Managing FreeIPA

FreeIPA is the backbone of the CDP Identity Management functionality. After you configure a CDP environment, FreeIPA works to provide user identities without the need for your attention. In case of problems, you may need to perform troubleshooting to ensure the health of the identity management system.

By default, FreeIPA instance consists of a single VM, which makes it a point of potential failure for a CDP environment. You can choose to configure your CDP environment to run FreeIPA in high-availability mode, instantiating multiple instances of FreeIPA on separate hosts. When configured, this mode allows automatic failover should one FreeIPA instance fail and a scripted manual process to recover the system with no downtime should it fail.

The CDP environment backs up the FreeIPA state periodically (by default, hourly). The backup data is stored on an attached volume (AWS) or managed disk (Azure). This backup allows the state to be recovered in the event of a failure. Without HA mode enabled, recovering from a FreeIPA failure requires a recovery process that is facilitated by Cloudera technical support.

The host and status of the FreeIPA instance is displayed in the environment's Summary tab in the Management Console.

FreeIPA HA

From the CLI, you can choose to create 1+ (up to a maximum of 3) FreeIPA instances, and the system automatically configures FreeIPA in HA mode. The FreeIPA instances are on separate hosts within the same availability zone.

The system creates multiple FreeIPA instances and replicates identity management data across all of them. Should there be a conflict synchronizing across instances, the system maintains the "last in" content. If one of the FreeIPA instances fails to pass the environment's status checks, the overall status for FreeIPA turns gray. The FreeIPA clients switch to another FreeIPA instance and the system remains functional. After a week in this state, the identity management system may start to fail from certificates expiring and other problems.

The host and status of the FreeIPA instance is displayed in the environment's Summary tab in the Management Console.

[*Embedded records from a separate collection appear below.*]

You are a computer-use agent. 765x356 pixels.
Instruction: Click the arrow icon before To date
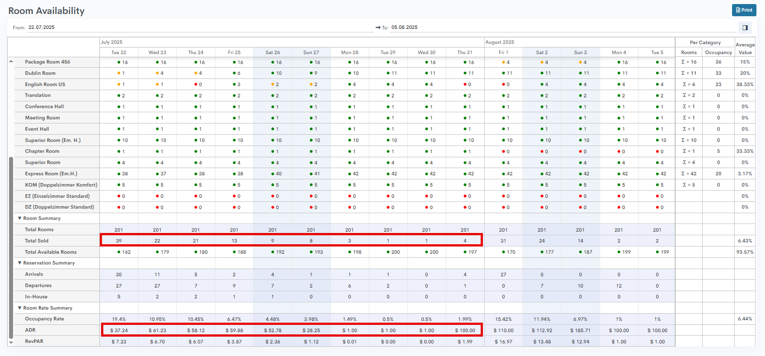pos(378,27)
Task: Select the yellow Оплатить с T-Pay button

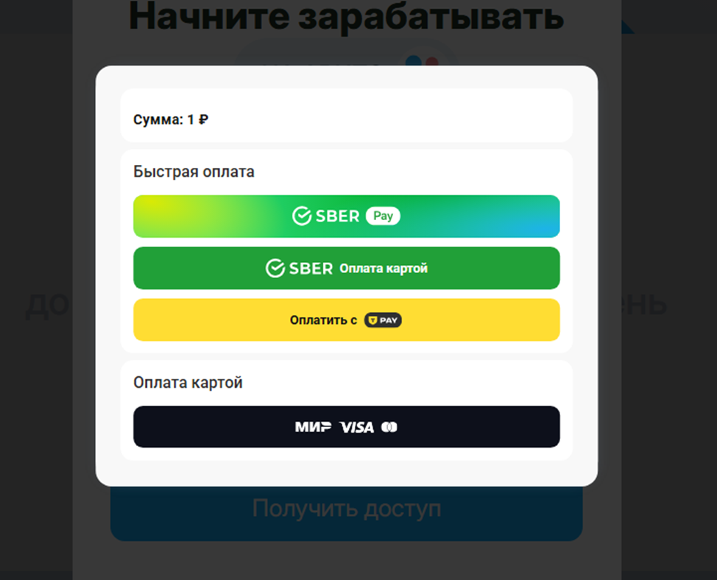Action: pyautogui.click(x=346, y=320)
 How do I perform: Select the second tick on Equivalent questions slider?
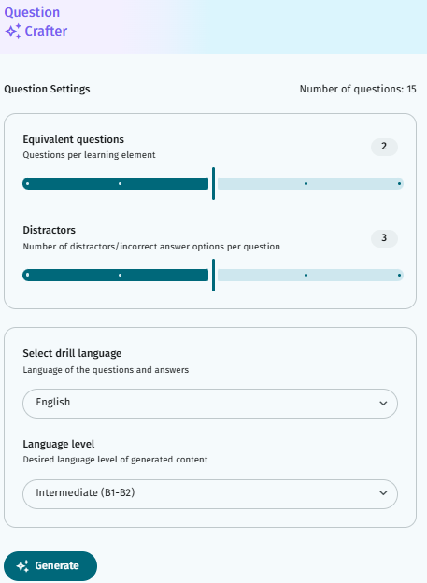point(120,184)
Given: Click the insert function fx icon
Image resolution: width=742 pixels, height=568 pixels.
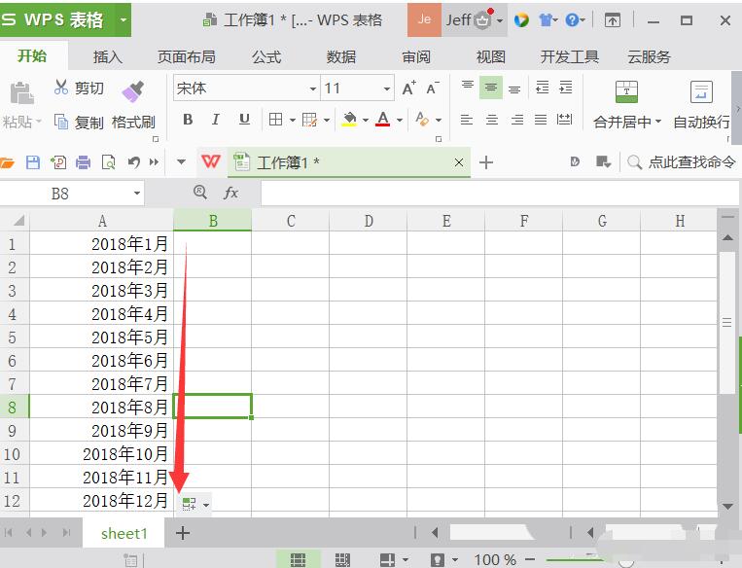Looking at the screenshot, I should pos(231,194).
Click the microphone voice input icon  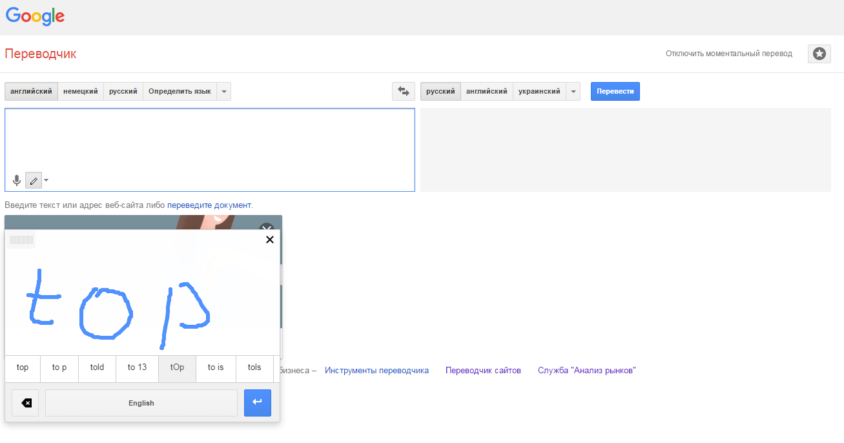[x=17, y=180]
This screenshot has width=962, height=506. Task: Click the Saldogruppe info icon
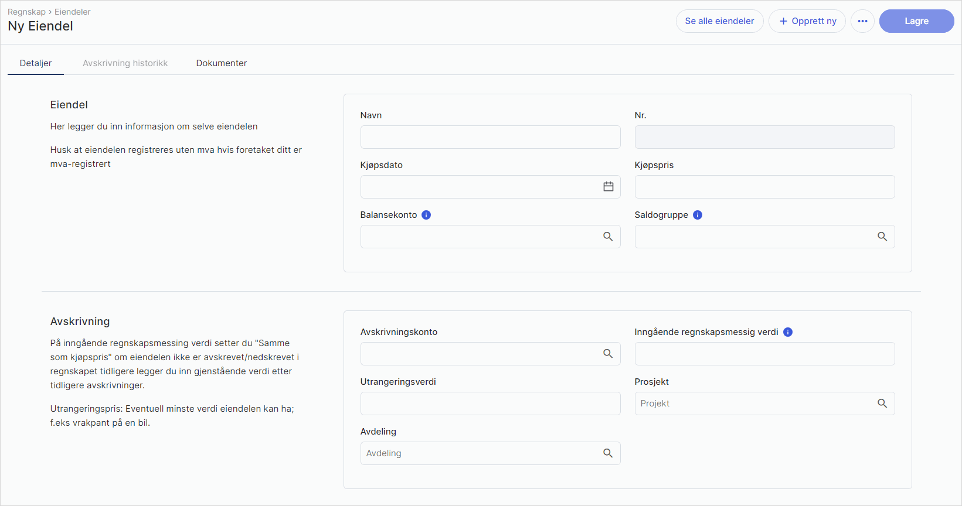click(698, 215)
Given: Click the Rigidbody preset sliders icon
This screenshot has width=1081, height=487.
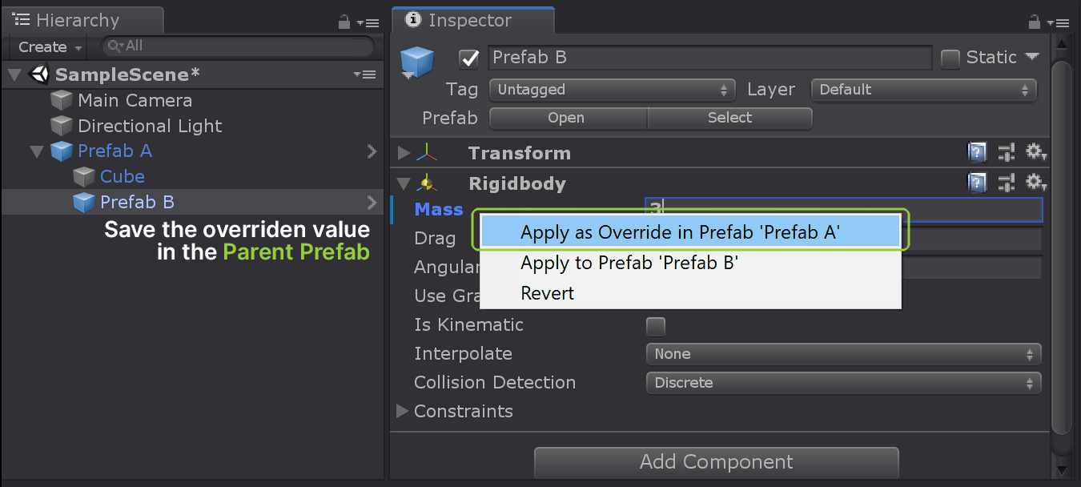Looking at the screenshot, I should (x=1007, y=183).
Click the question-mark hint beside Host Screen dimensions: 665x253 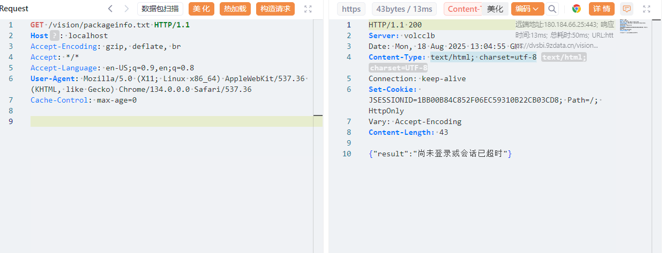54,35
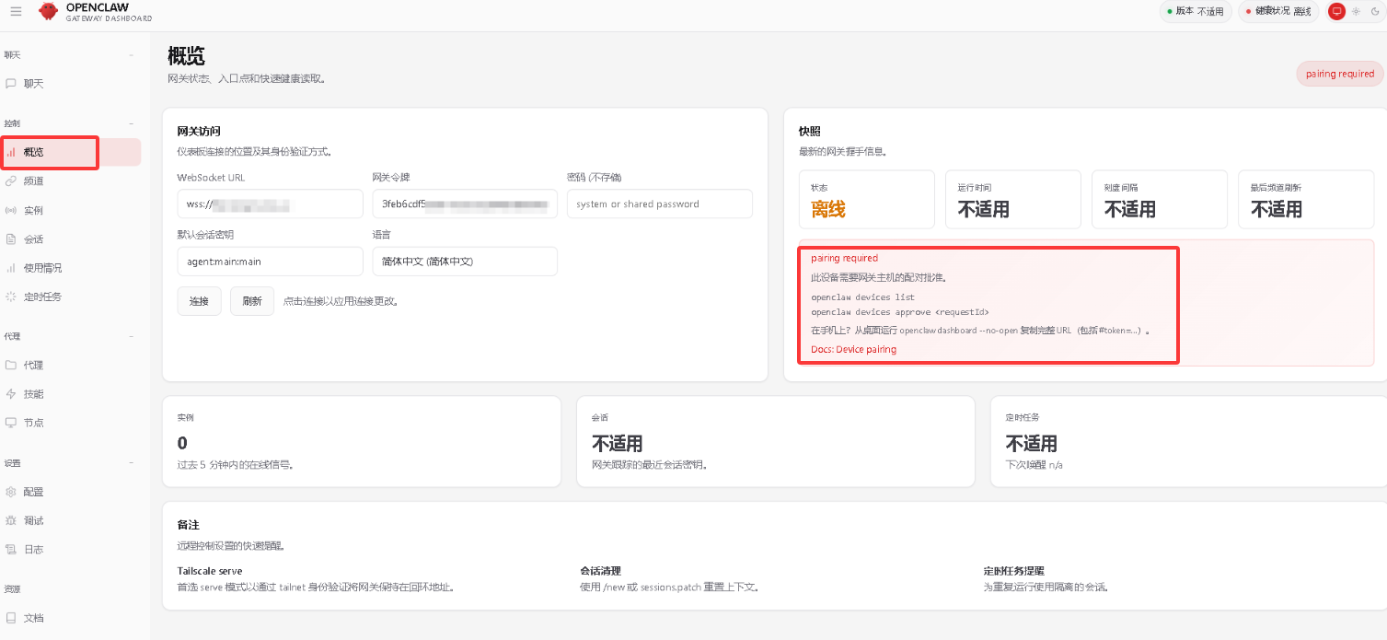Collapse the 设置 sidebar section

point(133,462)
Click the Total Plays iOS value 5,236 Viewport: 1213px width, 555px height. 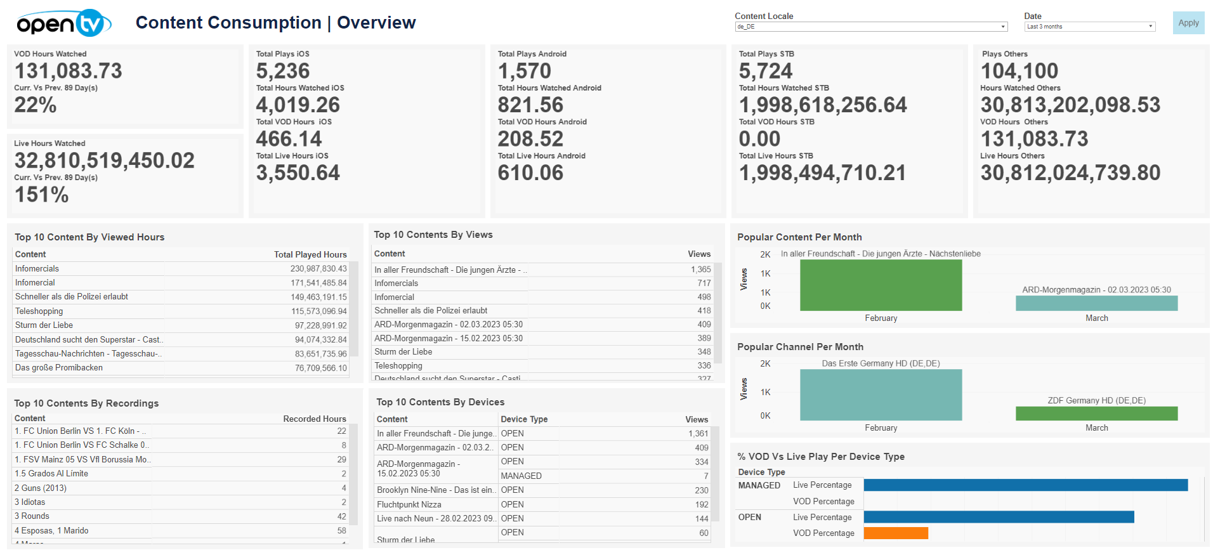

The number of nodes used depends on the Data Lake scale selected. From the UI, Light duty will use 2 nodes and Medium duty will use 3. Similarly, the CLI will default to using 2 nodes. If you wish to avoid the extra cost of the additional node, you can specify to create the environment with a single node:
cdp environments create-aws-environment
[...]
--free-ipa instanceCountByGroup=1
When you see a status other than "Running", follow these steps to investigate and resolve problems:
  1. Determine which FreeIPA instance or instances need attention.

    To retrieve a detailed status, use the CDP command-line interface. See Show FreeIPA instance status.

  2. Repair one or more FreeIPA instances.

    The CDP command-line interface includes a command to trigger a FreeIPA check and reboot repair process. The repair command should resolve most problems with the identity management system. For example, it checks to see if FreeIPA hosts are stopped and restarts them. If hosts are running, the repair process will restart them.

    The repair command may cause cluster outage:
    • If at least one instance is running, the repair command can avoid an outage.
    • If all instances have failed, the repair command won't be able to avoid an outage.
    • If the repair command is run with its "force" option against all instances, the command will cause an outage.

    If the FreeIPA status for the environment returns to "Running", you can stop here.

  3. Rebuild the identity management system.

    When repairing a FreeIPA instance, the CDP command-line interface includes a command to trigger a rebuild process that destroys and rebuilds N-1 nodes in the identity management system. This process restores content from the most recent backup and does not require cluster downtime.

    If all nodes need to be repaired or if the unsupervised rebuild process fails, Cloudera Technical Support can help you perform a rebuild of the identity management system and restore content from a backup. This process will require cluster downtime.

FreeIPA failure scenarios

Because FreeIPA is a background system, you are not likely to encounter any failures that include a specific reference to FreeIPA in the error text. Instead, problems with FreeIPA show up as DNS problems, user login problems that raise Kerberos errors, and authentication errors when provisioning workload clusters. If you encounter these general errors, consider checking the status of the FreeIPA system.